Juste pour rire a merdé

Note : Ce billet a d’abord été publié au Journal de Québec et au Journal de Montréal dans la section blogue.

En prenant fait et cause pour Mike Ward dans le litige qui l’oppose au Tribunal des droits de la personne, le Festival Juste pour rire relance la controverse.

Des collègues de l’humoriste se succéderont sur la scène du Métropolis samedi soir prochain en appuie à « sa cause ».

En plus du spectacle-bénéfice, une campagne de sociofinancement devrait lui permettre de récupérer les 93 000$ dépensés en avocat.

Grand bien lui fasse…

Mike Ward laisse entendre depuis le début de « cette affaire » qu’il a « bénéficié d’une large couverture médiatique » et « qu’à ce prix-là, il allait continuer à dire tout ce qu’il veut et dans toutes les langues ».

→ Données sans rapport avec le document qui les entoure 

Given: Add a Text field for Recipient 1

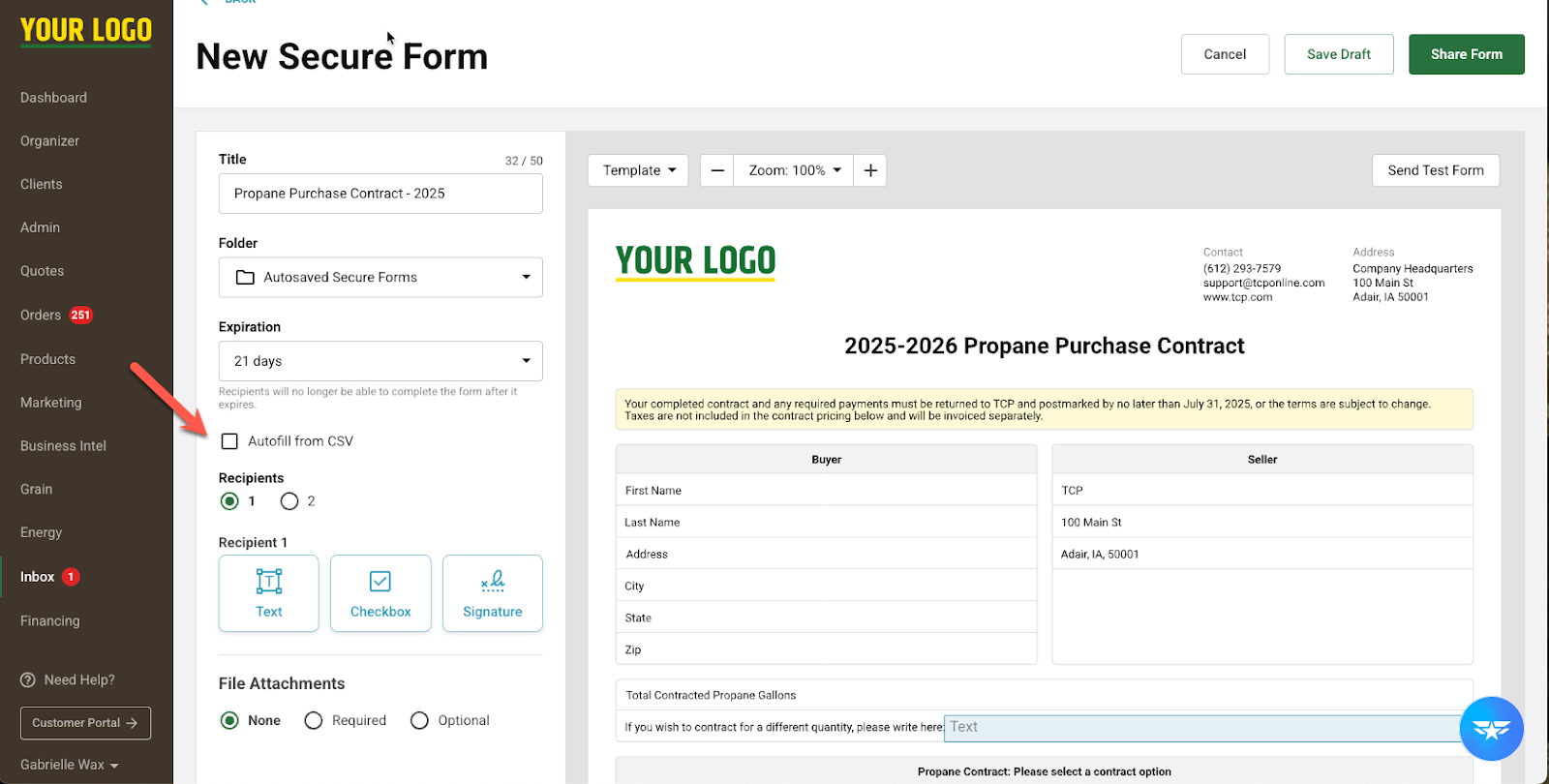Looking at the screenshot, I should tap(268, 593).
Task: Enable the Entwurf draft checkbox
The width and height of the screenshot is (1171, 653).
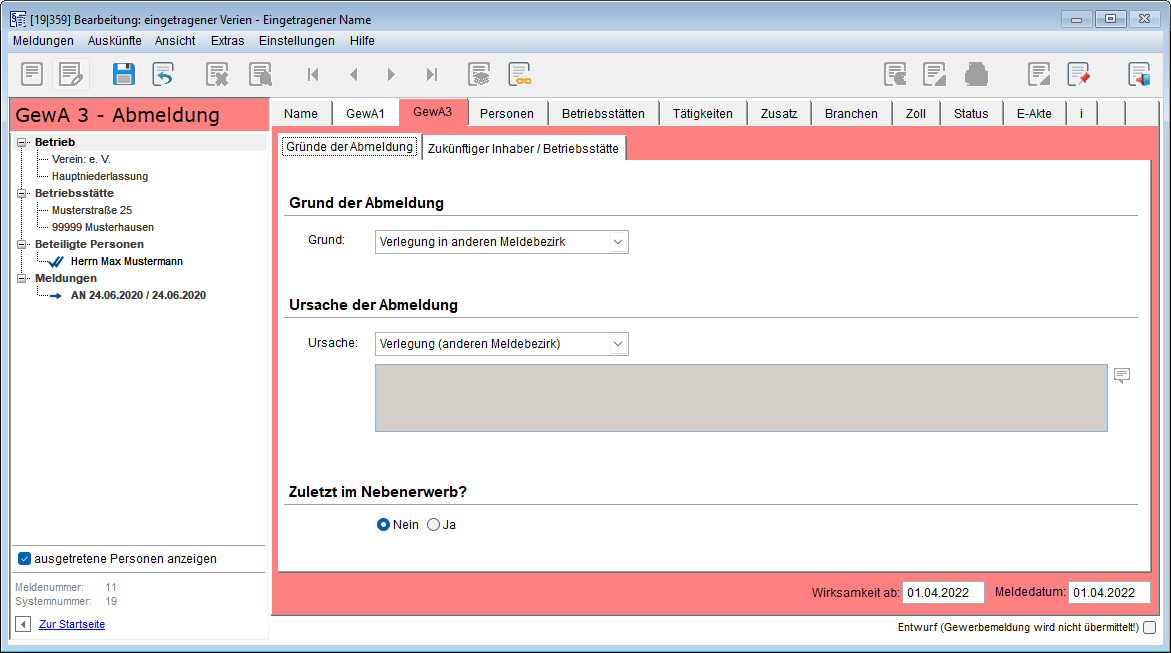Action: point(1149,628)

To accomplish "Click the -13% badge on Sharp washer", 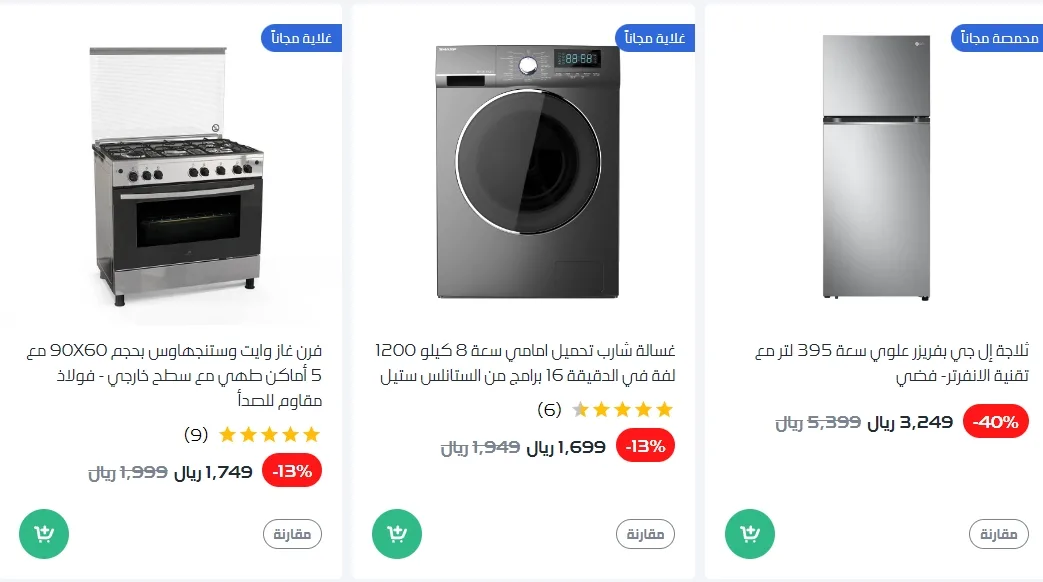I will pos(645,447).
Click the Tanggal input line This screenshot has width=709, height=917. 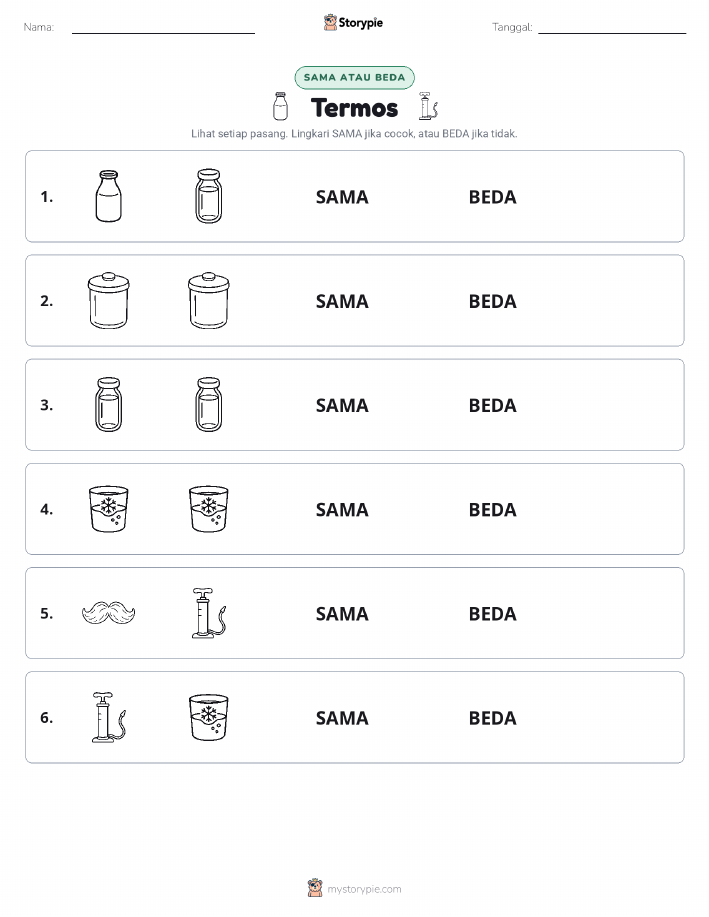coord(612,28)
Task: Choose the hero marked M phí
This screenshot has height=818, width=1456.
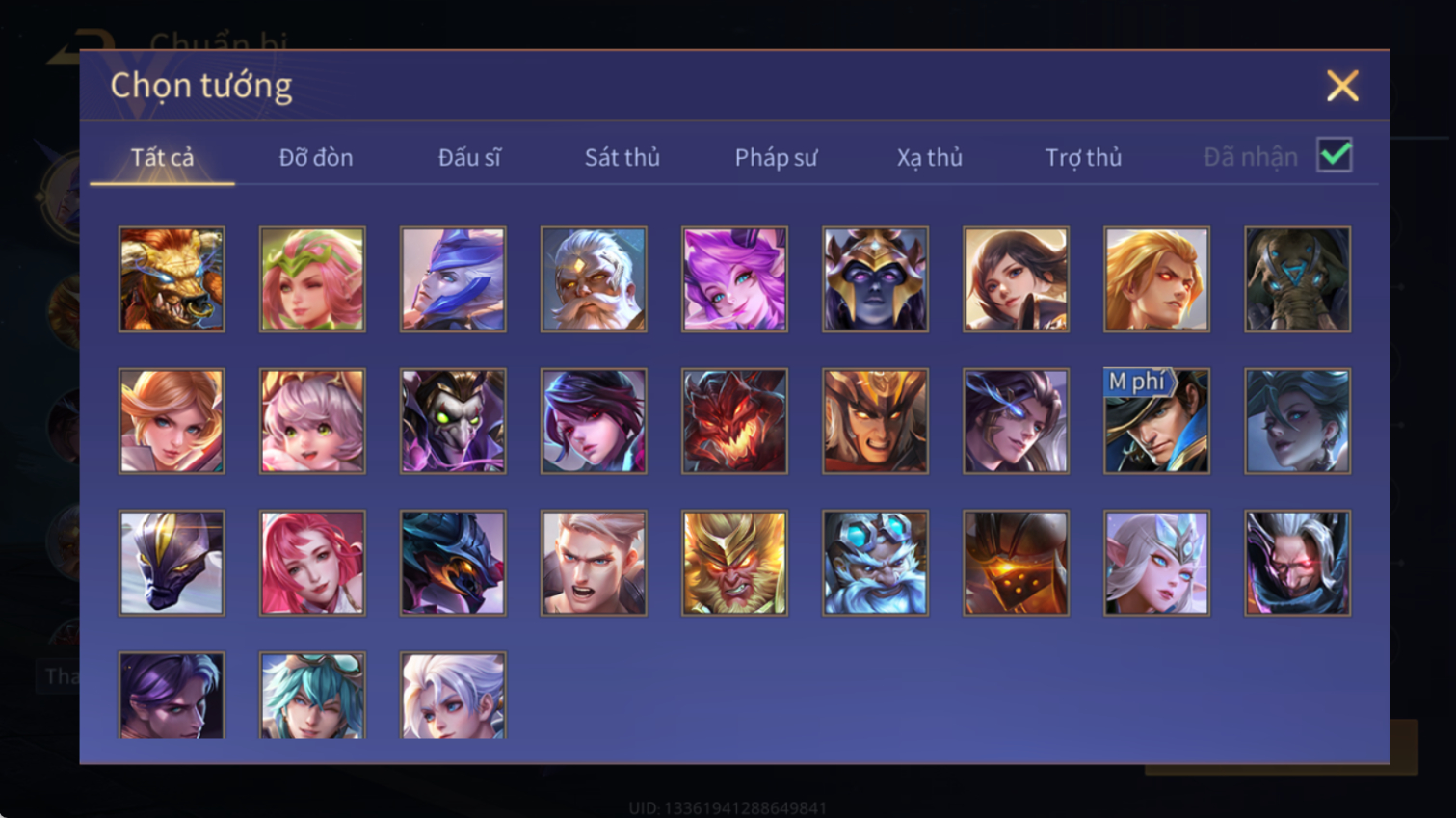Action: [1156, 421]
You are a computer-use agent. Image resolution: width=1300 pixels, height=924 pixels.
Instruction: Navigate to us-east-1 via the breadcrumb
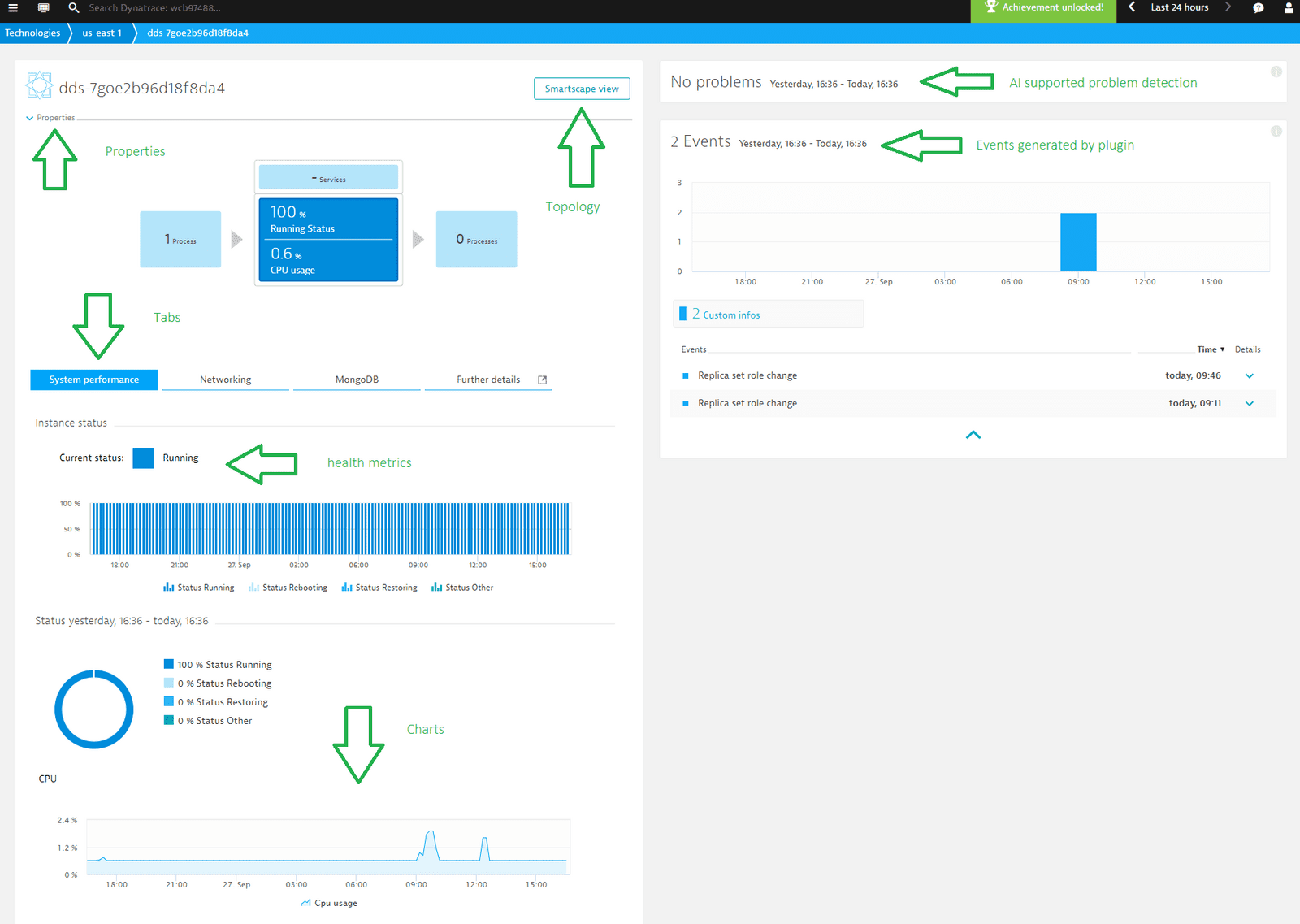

Que Mike Ward n’ait pas voulu comprendre que son comportement s’apparente à de l’intimidation à répétition est une chose, mais qu’un des joueurs importants dans l’industrie de l’humour au Québec en rajoute, c’est une autre.

Selon Mike Ward, « La vie devrait être tellement simple »…

Le problème avec « la vie » en société, dans le contexte de l’éducation en particulier, c’est que cette vision simpliste des choses est tout simplement inapplicable.

Dans une cour d’école, avec des jeunes, le laisser aller ou le laisser faire a tendance à conduire systématiquement vers l’anarchie. Et ce sont ceux qui sont différents des autres qui ont tendance à écoper.

Ce n’est pas pour rien que le message d’une enseignante au secondaire ait été relayé aussi largement en quelques heures : « Ward et ses collègues qui le soutiennent ébranlent tout ce qui est fait » pour lutter contre ce fléau de l’intimidation.

J’ai lu attentivement les billets du professeur Pierre Trudel (Ward a discriminé Jérémy / L’effet inhibiteur de l’expression humoristique : une pente glissante) et je comprends bien qu’il est « impossible d’exclure » que le jugement rendu par le tribunal puisse « constituer un précédent » (Ajout: Il y en a maintenant un troisième, De « Gros jambon » à Mike Ward: humour ou intimidation ?).

Le meilleur moyen d’éviter ce précédent aurait probablement été de s’excuser envers Jérémy Gabriel, mais il semble que ça ne faisait pas partie des options envisagées par Mike Ward…

On aurait pu « aider » Mike Ward à faire preuve d’un peu d’humilité pour faire amende honorable auprès de Jérémy Gabriel et éviter ce avec quoi il est pris en ce moment. D’autres avant lui se sont excusés d’avoir dépassé certaines limites et ils ne s’en portent pas plus mal (1, 2, par exemple).

Mike Ward lui-même a déjà été capable de s’excuser.

L’initiative du Festival Juste pour rire peut être interprétée dans les circonstances comme un encouragement à l’humour « trash » de Mike Ward, même quand il s’agit d’utiliser le handicap d’un enfant pour le ridiculiser.

Le recours à la Commission des droits de la personne est hautement questionnable, mais rendu où on est dans le cheminement de ce conflit, je suis loin d’être certain que Juste pour rire sert bien l’industrie de l’humour en opposant sa volonté de défendre à tout prix « l’humour de fond d’égout » au détriment de la perception de plus en plus présente que Mike Ward a abusé – et abuse encore – de Jérémy Gabriel dans cette affaire.

La population a le droit de penser qu’il existe des limites au droit de rire de n’importe qui en particulier, n’importe comment.

Le directeur d’école que je suis appuie sans réserve la lutte contre l’intimidation.

Je suis ravi de la sortie de l’enseignante J-ulie Boivin qui interpelle Mike Ward et les humoristes. Elle peut compter sur mon soutien.

Qu’on ne me demande pas de choisir entre la lutte contre l’intimidation dans les écoles et la volonté de ne rien baliser dans les privilèges de Juste pour rire ou de Mike Ward.

Mon choix sera facile : je refuse d’appuyer le combat de celui qui « donne du jus » à répétition aux intimidateurs de Jérémy Gabriel !

Le prétexte de la liberté d’expression demeure légitime, mais dans le cadre de ce litige, on n’en est plus là.

Si l’industrie de l’humour n’est pas capable de reconnaître qu’il est possible d’enfreindre certaines limites dans un discours public quand un de ses membres s’acharne au point de porter atteinte de façon discriminatoire à la réputation d’un enfant, elle s’expose à ce que d’autres instances le fassent à sa place.